La confluence de l’actualité islandaise et de mes propres contraintes m’a conduit à ne traiter de celle-là que la politique, locale avec les élections, et nationale à cause de désaccords de plus en plus flagrants au sein de la majorité. Rien donc sur l’économique et le culturel et peu sur le social, ce sera pour le mois prochain. Mais une compensation : Priscilla et Mark au bain parmi les moutons !
Je sais que tous les lecteurs de ce blog sont avides de connaître les résultats des élections locales qui ont eu lieu samedi dernier. Les voici, à chaud !
Ce 14 mai en effet les Islandais et étrangers en ayant le droit (tous ressortissants des pays Nordiques et les autres étrangers ayant 3 années de séjour sur l‘île) pouvaient voter pour le renouvellement des conseils des 69 collectivités territoriales de l’île, soit 277127 inscrits. Dont la répartition est très déséquilibrée, allant de 100405 pour Reykjavík et 177815 si l’on inclut les collectivités formant la région de la capitale, à quelques dizaines dans certaines collectivités, par exemple 5259 inscrits dans les 9 collectivités des fjords de l’ouest et nord-ouest. On comprend que dans celles-ci les choix se fassent plus en fonction des relations interpersonnelles que selon les étiquettes partisanes. C’est pourquoi il y a un bon nombre de listes locales et parfois une seule liste.

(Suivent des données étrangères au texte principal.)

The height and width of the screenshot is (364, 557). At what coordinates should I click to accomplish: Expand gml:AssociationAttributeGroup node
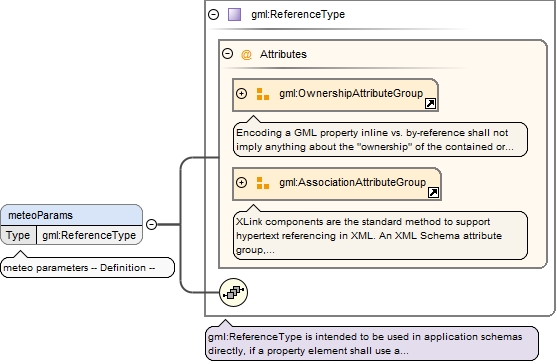[x=242, y=183]

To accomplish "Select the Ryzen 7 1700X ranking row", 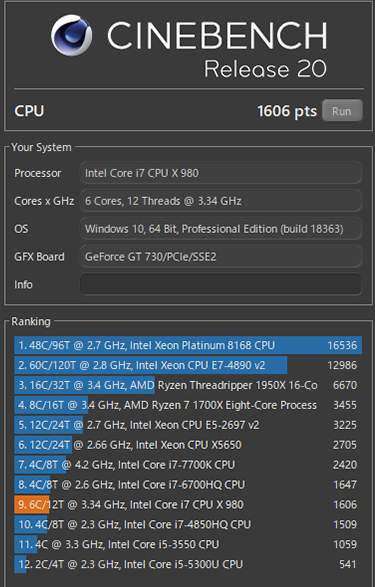I will pyautogui.click(x=188, y=405).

De telles disparités rendent toute analyse nationale peu significative. Cette année pourtant les résultats se caractérisent par une remarquable victoire du parti du Progrès, déjà visible à l‘occasion des élections législatives du 25 septembre. J’y reviendrai dans un prochain article. Voyons aujourd’hui quelques résultats locaux, notamment ceux de Reykjavík.

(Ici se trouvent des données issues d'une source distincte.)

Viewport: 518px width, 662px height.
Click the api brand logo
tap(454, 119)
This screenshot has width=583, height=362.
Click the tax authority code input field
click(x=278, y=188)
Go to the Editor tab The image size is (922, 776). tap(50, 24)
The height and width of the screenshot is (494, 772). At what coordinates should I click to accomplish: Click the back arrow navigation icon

Dagur ; « tout n’est pas perdu: »
Voici quatre ans le maire Dagur B. Eggertsson (Alliance Social-démocrate) avait dû pour garder son poste[1] composer une alliance associant Redressement, les Pirates (2 sièges chacun), et la Gauche Verte (1 siège) aux 7 que sa liste avait obtenus, soit 12 sièges sur 23. Majorité « improbable » mais que Dagur avait été assez habile pour faire durer. Au prix peut-être de trop de compromis ? Sa liste perd 2 sièges et Redressement 1, alors que les Pirates passent de 2 à 3 sièges, assez loin de ce qu’ils espéraient. Quant à la Gauche Verte, parti de la Première Ministre, elle réussit, tout en perdant des voix, à préserver son seul siège. Donc Dagur a perdu. Tout comme son principal opposant, le parti de l’Indépendance, qui tombe de 8 à 6 sièges, mais garde le droit de dire qu’il est encore le premier parti de la capitale, longtemps sa chasse gardée. On a compris que le vainqueur est le parti du Progrès, qui de 0 siège passe à 4, d’une telle ampleur que sa tête de liste Einar Benediktsson s’en dit surpris. Le voici donc maître du jeu.

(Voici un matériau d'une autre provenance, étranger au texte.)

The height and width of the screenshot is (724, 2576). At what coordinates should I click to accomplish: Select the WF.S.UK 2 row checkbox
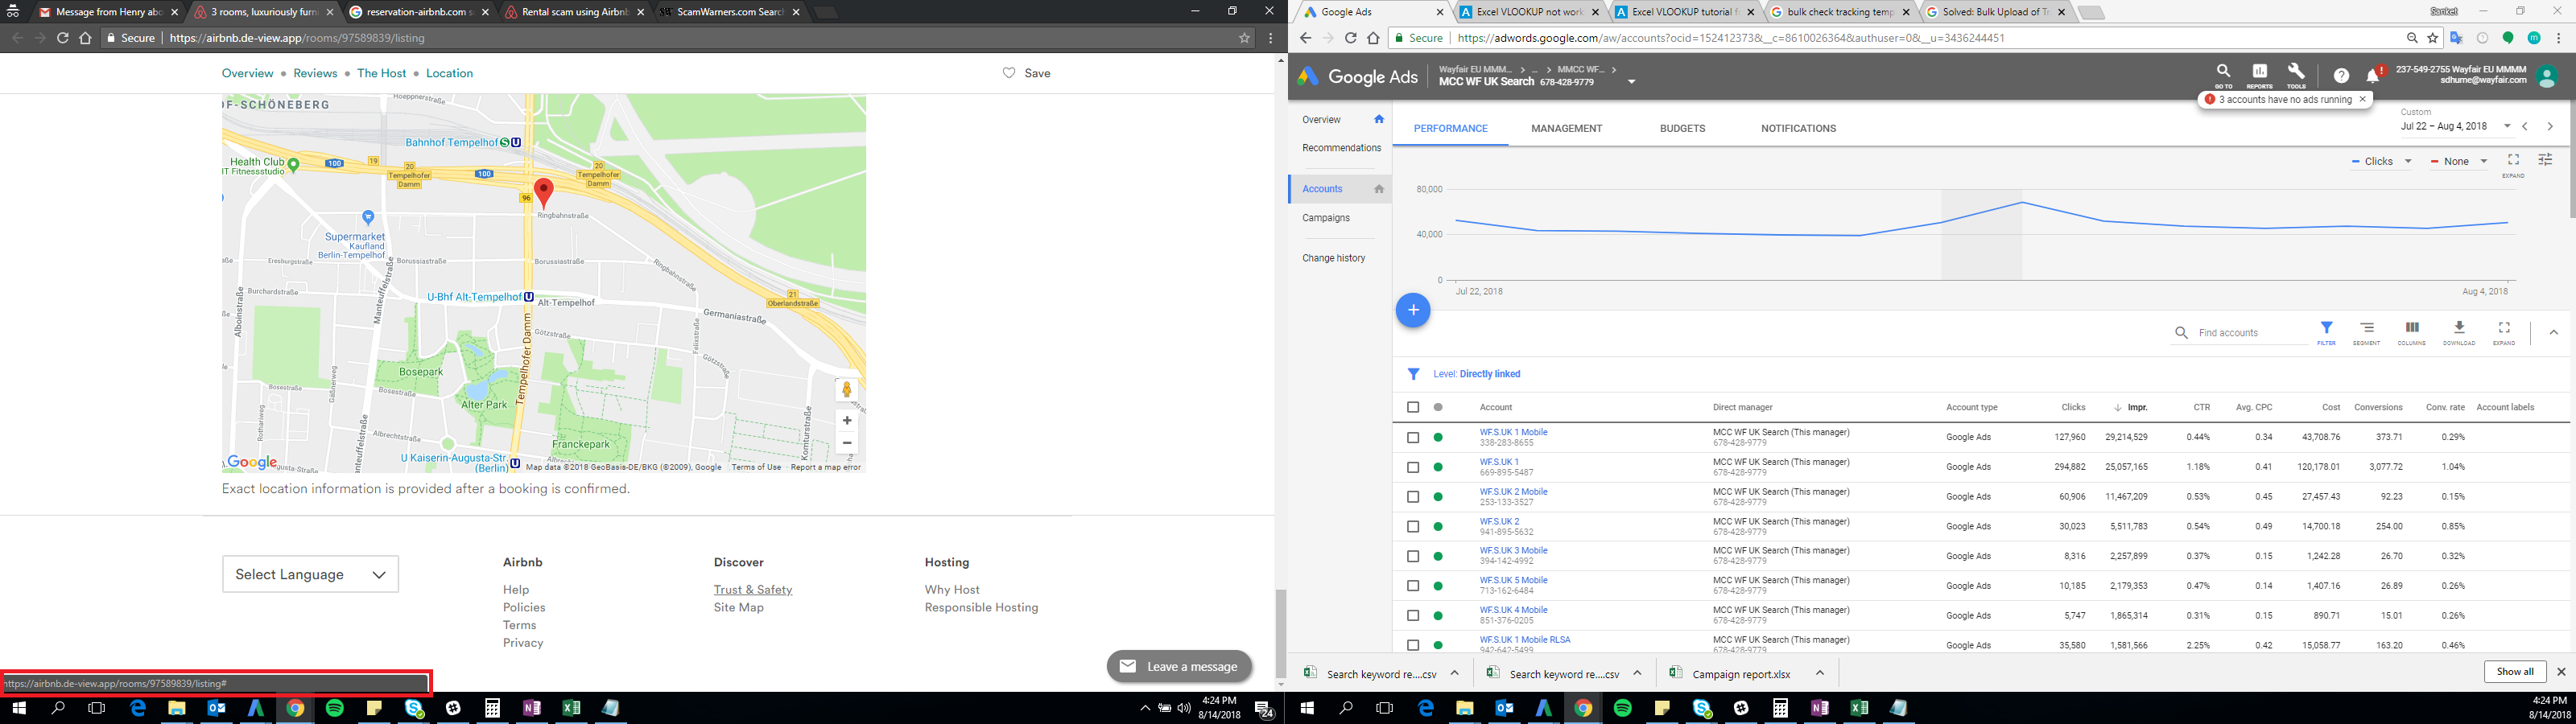point(1413,526)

Einar entouré des ministres Lilja Alfreðsdóttir et Ásmundur Einar Daðason
Mais il n’y a pas que Reykjavík : le Framsókn (petit nom pour Framsóknarflokkur – parti du Progrès) gagne de 1 à 2 sièges dans chacune des 6 autres communes de la région-capitale. Au niveau national, de 8.5% des voix et 45 sièges en 2018, il passe à 18% et 67 sièges ! Seul Akureyri échappe partiellement à la vague, ce qui est d’autant plus étonnant que le nord de l’île a été le berceau du mouvement coopératif islandais et que le parti du Progrès, alors agrarien, était son expression politique ! La liste locale obtient 18.7% des voix et 3 des 11 sièges, suivie par le parti de l’Indépendance 18% et 2 sièges, comme le parti du Progrès 17% et 2 sièges. Quatre autres partis obtiennent chacun 1 siège.
Étonnante résurrection que celle du Framsókn, plus vieux parti politique de l’île, proche de la disparition voici quelques mois, après la scission de Sigmundur Davíð Gunnlaugsson et son parti du Centre. Elle tient beaucoup à la personnalité bonhomme de son président Sigurður Ingi Jóhannsson, malgré une énorme bourde raciste rapportée ici (voir Bruit et Fureur en Islande) et qui l’a contraint à se mettre en retrait ; elle tient aussi au travail des deux autres ministres du parti présents dans le précédent gouvernement et au choix d’un positionnement très centre-social.
Une histoire passionnante, sur laquelle je reviendrai le mois prochain.
Autre constat : la progression de l’abstention, de 32% en 2018 à 37%. C’est un problème, surtout si l’on considère l’importance de la décentralisation et de la vie locale en Islande. Même à Reykjavík où la bataille s’annonçait chaude autour d’enjeux importants pour l’avenir de la ville (logements, transports en commun…), le taux de participation n’a été que 61.1%, soit une chute de 5.9%. Certes les bureaux de vote se sont vidés en fin d’après-midi au moment de la prestation du groupe islandais à l’Eurovision, mais cette explication est insuffisante !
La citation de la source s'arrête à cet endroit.